Data-Driven Design of High-Performance Graphene-Based Seawater Desalination Membranes

Abstract

Freshwater scarcity has emerged as a prominent bottleneck for global sustainable development, and all countries are sharing a serious reality. Currently, the search for a high-performance, two-dimensional (2D) desalination membrane remains a tremendous challenge. A high-throughput screening involving density functional theory–machine learning (DFT-ML) framework is considered to be an essential avenue to tackle this dilemma. Here, desalination membranes with desirable salt ion retention, water flux, mechanical properties, and service life are selected by particle swarm algorithms.
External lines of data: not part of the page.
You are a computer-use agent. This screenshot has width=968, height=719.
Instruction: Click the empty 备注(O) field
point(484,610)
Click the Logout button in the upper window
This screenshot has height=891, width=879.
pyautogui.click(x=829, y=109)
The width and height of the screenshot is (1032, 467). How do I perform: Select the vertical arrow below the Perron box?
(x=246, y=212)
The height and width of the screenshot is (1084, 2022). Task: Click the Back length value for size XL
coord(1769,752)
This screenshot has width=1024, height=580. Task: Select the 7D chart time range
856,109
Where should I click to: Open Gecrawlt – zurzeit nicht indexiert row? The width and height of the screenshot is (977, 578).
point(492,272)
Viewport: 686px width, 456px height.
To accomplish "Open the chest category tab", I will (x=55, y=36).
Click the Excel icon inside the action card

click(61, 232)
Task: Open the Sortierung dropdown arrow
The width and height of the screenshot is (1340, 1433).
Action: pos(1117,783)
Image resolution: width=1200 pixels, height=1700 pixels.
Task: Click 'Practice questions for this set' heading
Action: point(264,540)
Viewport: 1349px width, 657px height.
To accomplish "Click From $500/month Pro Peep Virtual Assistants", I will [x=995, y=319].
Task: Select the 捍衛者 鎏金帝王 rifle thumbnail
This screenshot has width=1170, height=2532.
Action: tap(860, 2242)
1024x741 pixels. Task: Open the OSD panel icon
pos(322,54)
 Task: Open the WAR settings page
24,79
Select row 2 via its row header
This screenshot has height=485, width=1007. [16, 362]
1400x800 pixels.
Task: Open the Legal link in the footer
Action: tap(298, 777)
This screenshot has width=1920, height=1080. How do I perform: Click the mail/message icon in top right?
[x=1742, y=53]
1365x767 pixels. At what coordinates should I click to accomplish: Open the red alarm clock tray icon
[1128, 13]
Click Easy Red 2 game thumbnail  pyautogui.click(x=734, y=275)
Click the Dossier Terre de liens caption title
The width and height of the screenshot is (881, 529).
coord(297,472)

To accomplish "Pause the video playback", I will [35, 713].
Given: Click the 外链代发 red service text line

Subsequently, a typical screened-out structure is verified by multiple simulation technology. The results of DFT and ML show that the 2D desalination membranes can be ingeniously singled out by energy density (8.4–8.8 eV/atom), adsorption energy (<−0.5 eV), and mechanical properties parameters (C(θ) > 32 GPa, v(θ) > 0.25). To test the effectiveness of this high-throughput screening method, a 2D desalination membrane (named Dadri-C) was investigated in detail by first-principles and molecular dynamics. We found that Dadri-C has favorable mechanical, thermodynamic, and dynamical stabilities. Dadri-C features sufficient salt ion adsorption sites and flexible electronic structure and confirms excellent selectivity. Further, it exhibits 100% Cl– salt rejection efficiency in the simulation, while achieving a 98.2% Na+ rejection efficiency even at 90 MPa. The maximum water flux obtained while maintaining efficient salt rejection amounts to 525.9 L·cm–2·day–1·MPa–1. Through elaborate screening, we also discovered that the mechanical properties of Dadri-C are acceptable. It also features a self-cleaning function conducive to recycling, indicating that the screening strategy fulfilled the intended target. This proposed research could introduce innovative ideas for efficient screening and design of desalination membrane, which is expected to confer significant opportunities in promoting desalination technology.